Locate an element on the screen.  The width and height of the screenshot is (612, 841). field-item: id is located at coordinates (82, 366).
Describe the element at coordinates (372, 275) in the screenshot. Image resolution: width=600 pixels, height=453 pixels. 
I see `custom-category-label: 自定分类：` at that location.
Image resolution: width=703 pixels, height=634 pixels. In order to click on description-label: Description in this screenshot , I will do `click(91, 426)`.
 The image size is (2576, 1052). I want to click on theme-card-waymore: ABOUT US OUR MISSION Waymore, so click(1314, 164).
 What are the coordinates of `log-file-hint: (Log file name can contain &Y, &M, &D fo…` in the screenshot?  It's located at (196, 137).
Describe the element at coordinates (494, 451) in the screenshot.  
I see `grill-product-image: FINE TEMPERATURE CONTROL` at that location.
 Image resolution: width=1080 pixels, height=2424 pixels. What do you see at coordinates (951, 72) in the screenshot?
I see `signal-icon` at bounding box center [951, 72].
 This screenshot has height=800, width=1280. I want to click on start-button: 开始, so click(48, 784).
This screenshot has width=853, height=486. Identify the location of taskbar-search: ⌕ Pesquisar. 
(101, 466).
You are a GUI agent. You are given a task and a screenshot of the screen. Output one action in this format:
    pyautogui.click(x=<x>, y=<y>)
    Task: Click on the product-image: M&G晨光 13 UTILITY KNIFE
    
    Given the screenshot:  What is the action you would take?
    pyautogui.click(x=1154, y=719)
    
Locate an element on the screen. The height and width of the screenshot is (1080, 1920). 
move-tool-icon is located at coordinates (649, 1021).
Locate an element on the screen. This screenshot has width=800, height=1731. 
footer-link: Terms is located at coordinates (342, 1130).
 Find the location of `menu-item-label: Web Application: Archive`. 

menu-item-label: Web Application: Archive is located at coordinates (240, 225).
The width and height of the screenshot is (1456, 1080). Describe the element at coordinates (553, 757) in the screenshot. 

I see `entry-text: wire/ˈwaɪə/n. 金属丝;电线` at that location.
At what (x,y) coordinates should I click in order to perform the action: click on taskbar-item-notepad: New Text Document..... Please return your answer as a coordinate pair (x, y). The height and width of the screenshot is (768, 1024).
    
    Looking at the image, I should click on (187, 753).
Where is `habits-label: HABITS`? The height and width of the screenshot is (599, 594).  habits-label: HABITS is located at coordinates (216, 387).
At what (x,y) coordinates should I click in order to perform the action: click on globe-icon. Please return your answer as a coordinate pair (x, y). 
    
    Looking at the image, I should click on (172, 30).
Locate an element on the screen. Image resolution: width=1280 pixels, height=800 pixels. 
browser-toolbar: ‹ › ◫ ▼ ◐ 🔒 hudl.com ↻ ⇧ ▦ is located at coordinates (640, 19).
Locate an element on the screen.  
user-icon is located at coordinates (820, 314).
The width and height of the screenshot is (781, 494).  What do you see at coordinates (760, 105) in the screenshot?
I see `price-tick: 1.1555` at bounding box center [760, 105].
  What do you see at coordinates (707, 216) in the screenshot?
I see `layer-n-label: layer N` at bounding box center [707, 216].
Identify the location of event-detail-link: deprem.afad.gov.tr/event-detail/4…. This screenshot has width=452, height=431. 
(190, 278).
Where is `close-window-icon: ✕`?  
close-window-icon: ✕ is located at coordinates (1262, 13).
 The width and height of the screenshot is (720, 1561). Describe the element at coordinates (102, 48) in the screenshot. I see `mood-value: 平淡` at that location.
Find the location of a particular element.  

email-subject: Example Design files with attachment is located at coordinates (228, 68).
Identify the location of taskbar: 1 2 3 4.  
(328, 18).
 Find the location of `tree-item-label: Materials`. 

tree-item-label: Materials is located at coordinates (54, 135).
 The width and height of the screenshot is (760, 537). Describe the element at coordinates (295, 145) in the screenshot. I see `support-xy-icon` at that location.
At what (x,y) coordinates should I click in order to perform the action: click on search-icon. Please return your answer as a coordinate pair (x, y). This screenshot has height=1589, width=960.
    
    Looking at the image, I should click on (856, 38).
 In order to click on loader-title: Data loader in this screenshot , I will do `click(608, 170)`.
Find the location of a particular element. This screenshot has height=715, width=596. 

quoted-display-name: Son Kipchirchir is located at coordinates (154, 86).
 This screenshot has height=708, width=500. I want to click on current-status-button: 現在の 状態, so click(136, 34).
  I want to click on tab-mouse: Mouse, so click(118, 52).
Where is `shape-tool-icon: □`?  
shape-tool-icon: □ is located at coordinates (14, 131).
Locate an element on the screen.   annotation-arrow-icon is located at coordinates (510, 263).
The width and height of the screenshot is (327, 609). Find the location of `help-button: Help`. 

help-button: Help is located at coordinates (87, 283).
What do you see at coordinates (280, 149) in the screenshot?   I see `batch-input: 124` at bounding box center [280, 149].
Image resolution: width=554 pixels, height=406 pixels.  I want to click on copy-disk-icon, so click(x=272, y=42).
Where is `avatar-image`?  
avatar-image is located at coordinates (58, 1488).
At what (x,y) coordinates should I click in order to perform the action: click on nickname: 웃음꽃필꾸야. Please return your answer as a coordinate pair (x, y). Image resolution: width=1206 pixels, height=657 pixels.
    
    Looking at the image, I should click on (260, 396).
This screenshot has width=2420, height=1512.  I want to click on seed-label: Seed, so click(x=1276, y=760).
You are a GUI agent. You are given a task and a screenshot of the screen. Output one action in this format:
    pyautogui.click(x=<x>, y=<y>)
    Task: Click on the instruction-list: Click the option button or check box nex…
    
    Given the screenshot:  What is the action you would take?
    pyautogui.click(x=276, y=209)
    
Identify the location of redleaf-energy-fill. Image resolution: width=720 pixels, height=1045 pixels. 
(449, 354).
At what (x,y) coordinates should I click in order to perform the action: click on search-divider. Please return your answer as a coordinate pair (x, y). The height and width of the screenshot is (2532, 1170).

-------

Directive
Lay out the material as a numbered list with blank lines left out, beginning at the line that contains "What do you see at coordinates (280, 149)" and stopping after the line that contains "This screenshot has width=2420, height=1512.".

Expected answer
1. What do you see at coordinates (280, 149) in the screenshot?   I see `batch-input: 124` at bounding box center [280, 149].
2. Image resolution: width=554 pixels, height=406 pixels.  I want to click on copy-disk-icon, so click(x=272, y=42).
3. Where is `avatar-image`?  
4. avatar-image is located at coordinates (58, 1488).
5. At what (x,y) coordinates should I click in order to perform the action: click on nickname: 웃음꽃필꾸야. Please return your answer as a coordinate pair (x, y). Image resolution: width=1206 pixels, height=657 pixels.
6.     Looking at the image, I should click on (260, 396).
7. This screenshot has width=2420, height=1512.  I want to click on seed-label: Seed, so click(x=1276, y=760).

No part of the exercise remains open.